• [EXERCISE DETAILS]
Only these lines of the data below are wanted: the one with "You are a computer-use agent. 616x677 pixels.", the one with "Instruction: Collapse the", and any lines between them, each repeated exactly.

• [SOURCE MATERIAL]
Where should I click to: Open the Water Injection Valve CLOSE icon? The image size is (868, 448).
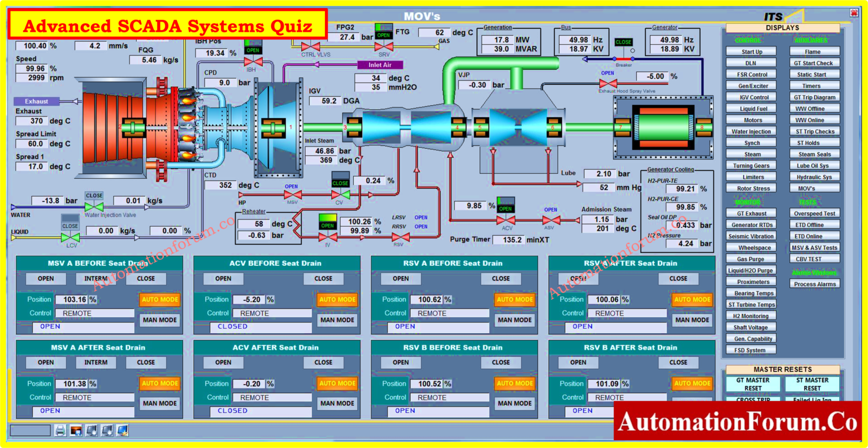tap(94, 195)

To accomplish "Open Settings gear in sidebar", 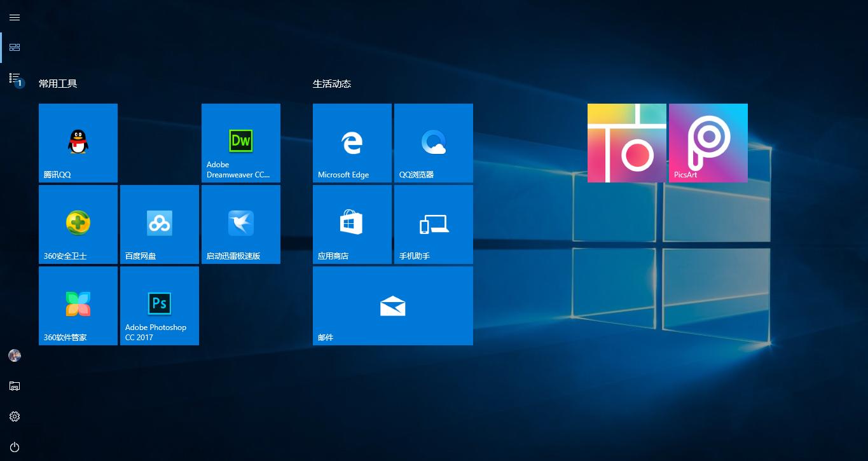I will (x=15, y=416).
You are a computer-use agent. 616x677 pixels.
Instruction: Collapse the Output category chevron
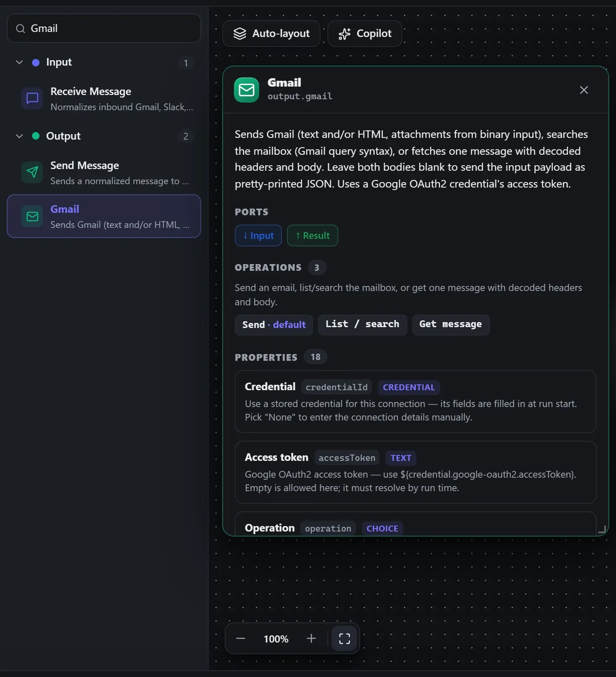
==
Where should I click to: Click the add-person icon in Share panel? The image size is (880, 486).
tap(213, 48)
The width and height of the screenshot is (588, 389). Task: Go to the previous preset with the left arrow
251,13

• [SOLUTION TO THIS TASK]
You are a computer-use agent. 616x677 pixels.
Instruction: Collapse the Output category chevron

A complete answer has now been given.